Google Analytics is a powerful tool when it comes to evaluating web design. It provides designers and developers with invaluable insight into how their sites are being used. It can tell you where most of your traffic is directed from, which pages are most likely to be landed on and which pathways lead to conversions. This information can then be used to help you continue to improve navigation, functionality and aesthetics, so that your site can better fulfill its commercial purpose. Here’s how.
Note: This article is intended for those with a basic knowledge of Analytics’ functions. If you’re still getting a handle on the basics, first take a look at this simple analytics guide
This is the percentage of visitors to your site who leave without clicking on any further links. It’s a great way to see what kinds of first impressions your site is making and how these differ from page to page. When users arrive at your site, they can make up their mind about it in under a second . You can use Analytics to determine the bounce rates for individual pages or for the site as a whole.
If it isn’t immediately obvious what the site is for, who it serves and how it should be navigated, you might need to look into making your layout more intuitive. Aesthetics should speak to your target audience. And be sure to have a call to action on each landing page.

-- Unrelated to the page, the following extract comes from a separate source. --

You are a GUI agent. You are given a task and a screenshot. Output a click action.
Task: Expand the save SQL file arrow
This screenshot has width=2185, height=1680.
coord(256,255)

Another easy way to make a good first impression is to be confident that each page of your website can load quickly. This can also affect your position in Google searches. An easy way to assess your loading times is to run a simple site speed test. Analytics can also provide statistics on the running speed of each page.
If you have traffic flowing to your site and users spending time with your content, clearly you’re doing something right. But what counts is your conversion rate: the percentage of users who make a purchase, join a mailing list, request membership, or complete whatever commercial function the site is built to serve. With Google Analytics you can keep your eye on conversion rates (or “goal completion”) as you make improvements to your site. Providing clearer instructions or a call to action, an intuitive layout and good site speed could all help to improve conversion rates.
Remember that the term ‘conversion’ could mean something different on every site. To see how you can use conversion rates to help you measure your success, check out the Analytics blog.
Once you’ve got to grips with the basics, you can start to tailor Analytics to meet your needs. There are a wide range of possibilities for customizations that can help you to collect the data required for your site to remain a step ahead of the competition.